Researchers are already using the connectome to guide experiments on motor control and to explore whether similar distributed architectures exist in mammals. Early indications suggest many animals may rely on local neural modules, and the team is investigating this question experimentally in mice.
Beyond biology, the connectome provides a concrete blueprint for designing decentralized control systems in AI and robotics, offering potential gains in efficiency and robustness for agents operating in complex environments.
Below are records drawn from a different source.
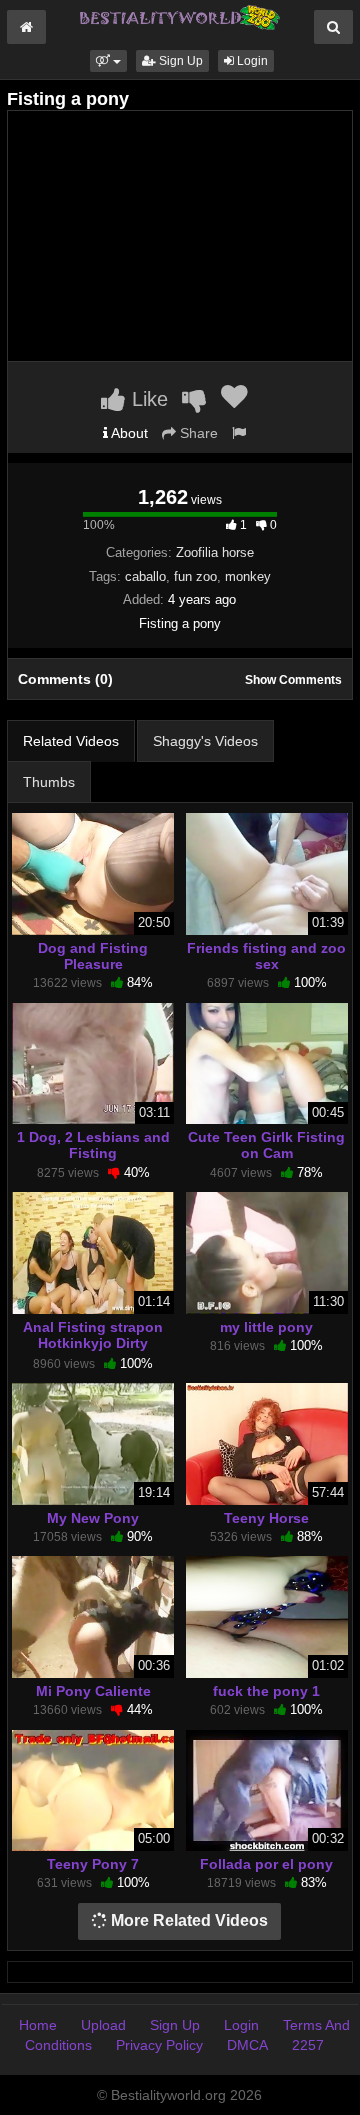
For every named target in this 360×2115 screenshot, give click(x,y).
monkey (248, 576)
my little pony (266, 1327)
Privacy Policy (159, 2045)
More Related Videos (187, 1920)
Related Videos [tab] (71, 741)
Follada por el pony (266, 1864)
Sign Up (179, 61)
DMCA (247, 2045)
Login (251, 61)
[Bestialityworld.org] (180, 16)
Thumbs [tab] (49, 782)
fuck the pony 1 (266, 1691)
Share (197, 433)
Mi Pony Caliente (93, 1691)
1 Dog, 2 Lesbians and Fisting (93, 1145)
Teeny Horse (266, 1518)
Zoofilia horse (215, 552)
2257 (308, 2045)
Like (147, 399)
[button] (108, 61)
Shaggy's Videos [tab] (205, 741)
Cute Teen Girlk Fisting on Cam (266, 1145)
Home (38, 2025)
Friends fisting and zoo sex (266, 956)
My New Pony (93, 1518)
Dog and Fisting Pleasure (93, 956)
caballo (145, 576)
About (128, 433)
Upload (103, 2025)
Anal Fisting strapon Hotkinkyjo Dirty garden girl (93, 1343)
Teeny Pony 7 (93, 1864)
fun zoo (195, 576)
Authorship, funding, disclosures
Co-first authors include Jasper S. Phelps and Minsu Kim; Jan Drugowitsch is a co-senior author. The full author list and funding acknowledgements are extensive and are included in the published paper. Funding came from a range of sources, including multiple NIH grants, the National Science Foundation, the BRAIN Initiative, international agencies, private foundations, and institutional support. The work also benefited from high-performance computing resources at HMS. Some authors and institutions declare financial interests and patent filings as disclosed in the original publication.
Key Questions Answered:
A: A brain map alone cannot show how sensory signals are transformed into coordinated physical movements. The nerve cord acts like a spinal cord, processing sensations and controlling limbs. Linking brain and cord lets scientists trace the full path from perception to action.
A: The study shows a decentralized organization: independent, local neural modules in appendages control most movements. Those modules exchange information with adjacent modules so the animal can perform coordinated behaviors with minimal centralized oversight.
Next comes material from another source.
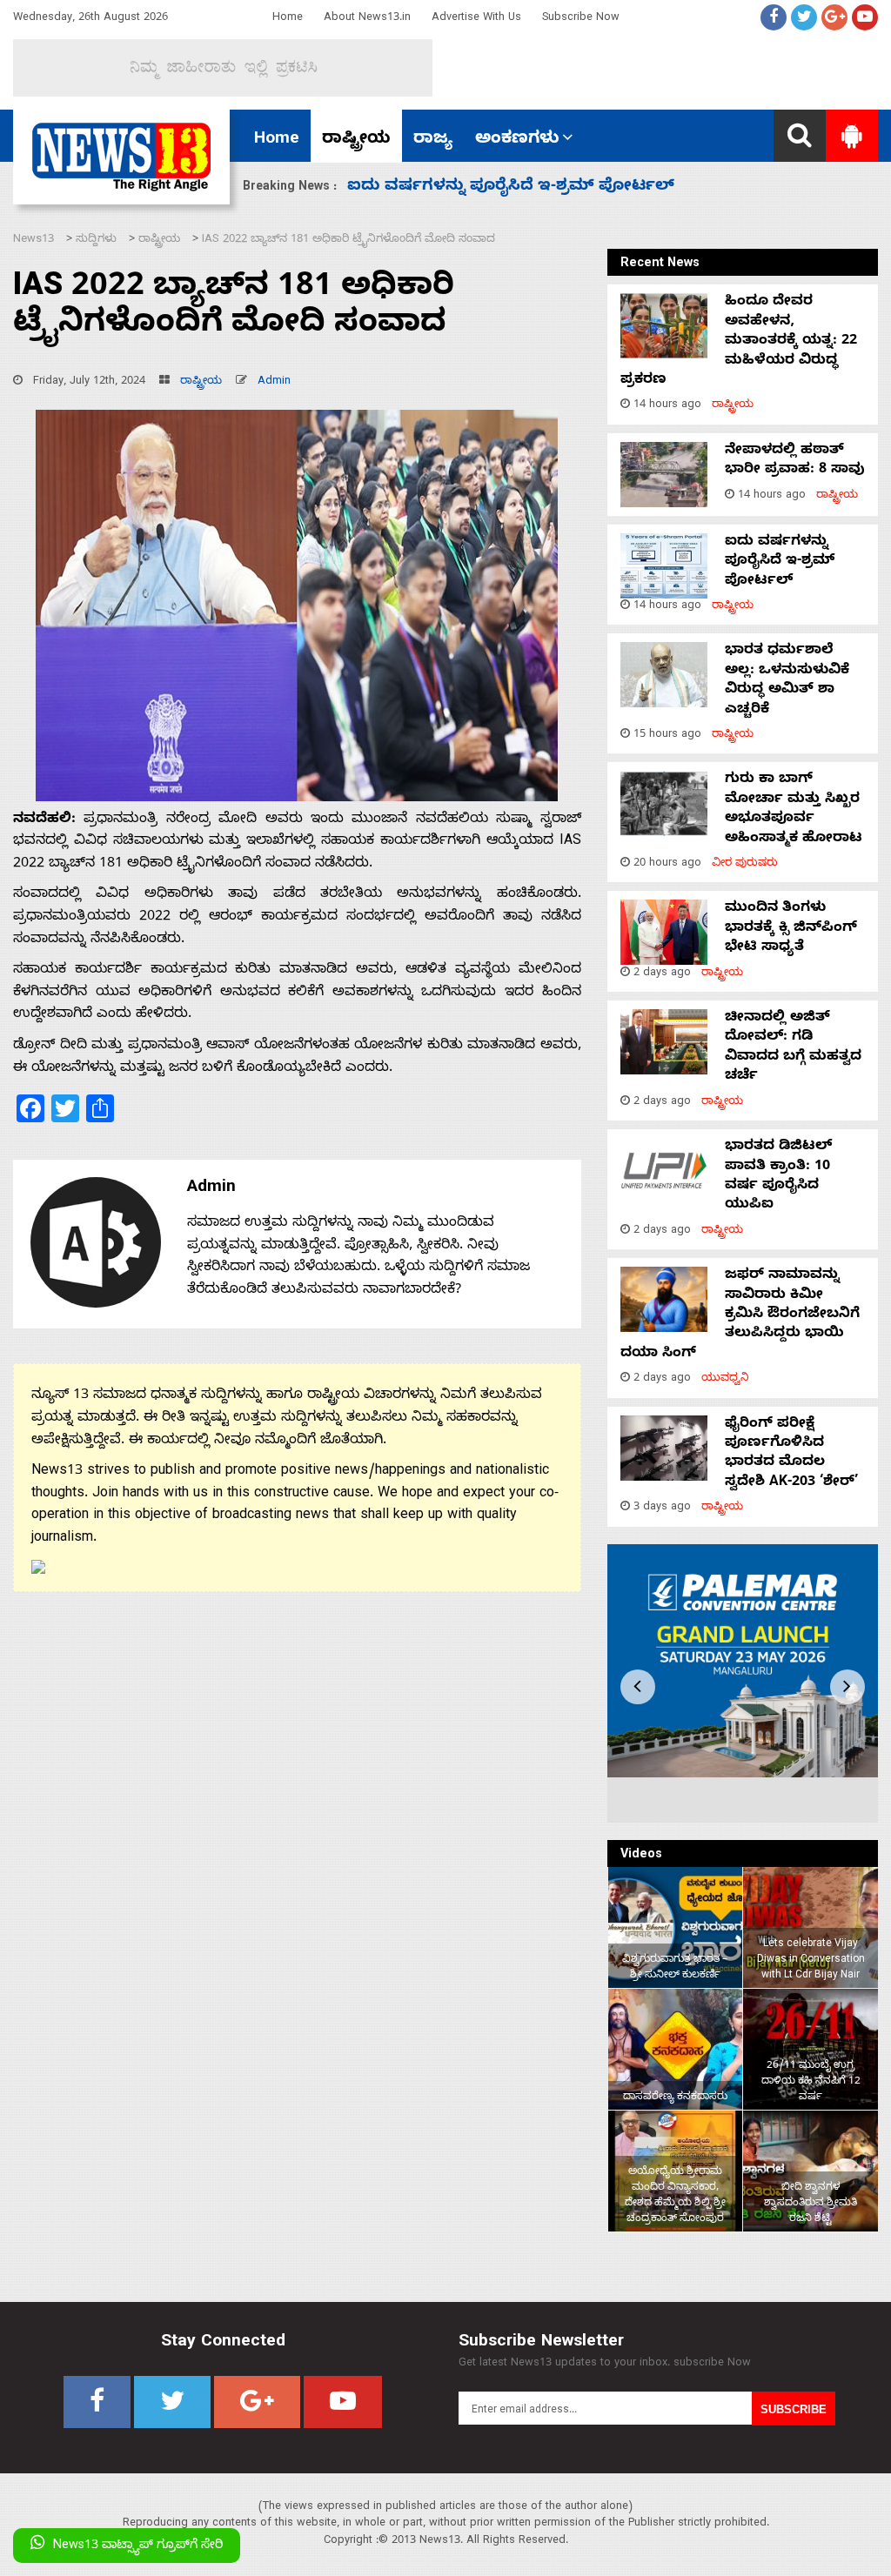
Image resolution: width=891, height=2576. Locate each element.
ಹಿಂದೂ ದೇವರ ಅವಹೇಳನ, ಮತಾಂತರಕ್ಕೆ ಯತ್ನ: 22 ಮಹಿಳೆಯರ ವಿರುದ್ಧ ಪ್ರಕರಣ (738, 342)
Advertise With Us (476, 18)
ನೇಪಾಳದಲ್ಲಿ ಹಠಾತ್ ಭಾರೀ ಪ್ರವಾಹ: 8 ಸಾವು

A: The connectome demonstrates how thousands of relatively simple neurons form efficient, distributed networks to produce sophisticated behaviors. These biological principles can inspire AI architectures that are more scalable, robust, and computationally efficient for embodied agents.
Editorial Notes:
- This article was edited by a Neuroscience News editor.
- The original journal paper was reviewed in full for accuracy.
- Additional context was added by editorial staff to clarify technical points.
About this neuroscience research news
Author: Katie Brace
Source: Harvard
Contact: Katie Brace – Harvard
Image credit: Tyler Sloan
Original Research: “Distributed control circuits across a brain-and-cord connectome,” published in Nature. DOI: 10.1038/s41586-026-10735-w.
Abstract
Distributed control circuits across a brain-and-cord connectome
Connectomes—complete maps of neurons and synapses—are reshaping neuroscience much like genomes transformed molecular biology. Previously, only a few simple animals had full connectomes. The fruit fly presents a much richer system: a brain capable of learning and memory coupled to a ventral nerve cord analogous to a vertebrate spinal cord. Here we present the first densely reconstructed adult fly connectome that unites brain and nerve cord, and we use it to examine principles of neural control. Effector neurons (motor neurons, endocrine cells, and visceral efferents) are chiefly influenced by sensory inputs from the same body part, forming local feedback loops. These local loops are connected by ascending and descending pathways organized into modules aligned with behavior. Brain regions for learning and navigation modulate these modules, producing an architecture that is distributed, parallelized, and embodied—reminiscent of engineered distributed control systems.